» RECORD EXTRACTS:
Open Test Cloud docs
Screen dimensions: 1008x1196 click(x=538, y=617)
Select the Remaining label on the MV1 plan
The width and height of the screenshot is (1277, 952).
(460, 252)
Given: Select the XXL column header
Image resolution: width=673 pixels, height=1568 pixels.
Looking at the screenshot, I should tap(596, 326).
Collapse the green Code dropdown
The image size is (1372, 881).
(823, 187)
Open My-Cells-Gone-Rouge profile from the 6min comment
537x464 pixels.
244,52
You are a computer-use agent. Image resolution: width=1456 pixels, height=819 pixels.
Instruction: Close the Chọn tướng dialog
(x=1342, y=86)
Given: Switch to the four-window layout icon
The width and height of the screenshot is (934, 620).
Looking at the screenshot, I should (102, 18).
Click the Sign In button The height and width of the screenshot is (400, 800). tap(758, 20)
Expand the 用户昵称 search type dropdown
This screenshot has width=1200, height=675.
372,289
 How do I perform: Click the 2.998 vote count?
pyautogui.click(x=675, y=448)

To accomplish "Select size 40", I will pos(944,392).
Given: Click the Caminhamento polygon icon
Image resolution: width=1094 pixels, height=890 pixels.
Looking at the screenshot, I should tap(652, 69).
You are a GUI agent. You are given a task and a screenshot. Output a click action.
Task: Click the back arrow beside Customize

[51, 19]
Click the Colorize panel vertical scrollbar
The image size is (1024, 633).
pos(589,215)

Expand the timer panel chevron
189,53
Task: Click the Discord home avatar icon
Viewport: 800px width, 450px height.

» OBJECTIVE:
Return all of the entries above word for word, without changing anything.

» COMPLETE OUTPUT:
Open Test Cloud docs
Screen dimensions: 1008x1196 click(x=538, y=617)
Select the Remaining label on the MV1 plan
The width and height of the screenshot is (1277, 952).
(460, 252)
Given: Select the XXL column header
Image resolution: width=673 pixels, height=1568 pixels.
Looking at the screenshot, I should tap(596, 326).
Collapse the green Code dropdown
The image size is (1372, 881).
(823, 187)
Open My-Cells-Gone-Rouge profile from the 6min comment
537x464 pixels.
244,52
You are a computer-use agent. Image resolution: width=1456 pixels, height=819 pixels.
Instruction: Close the Chọn tướng dialog
(x=1342, y=86)
Given: Switch to the four-window layout icon
The width and height of the screenshot is (934, 620).
Looking at the screenshot, I should (102, 18).
Click the Sign In button The height and width of the screenshot is (400, 800). tap(758, 20)
Expand the 用户昵称 search type dropdown
This screenshot has width=1200, height=675.
372,289
 How do I perform: Click the 2.998 vote count?
pyautogui.click(x=675, y=448)

To accomplish "Select size 40", I will pos(944,392).
Given: Click the Caminhamento polygon icon
Image resolution: width=1094 pixels, height=890 pixels.
Looking at the screenshot, I should tap(652, 69).
You are a GUI agent. You are given a task and a screenshot. Output a click action.
Task: Click the back arrow beside Customize

[51, 19]
Click the Colorize panel vertical scrollbar
The image size is (1024, 633).
pos(589,215)

Expand the timer panel chevron
189,53
Task: Click the Discord home avatar icon
Viewport: 800px width, 450px height.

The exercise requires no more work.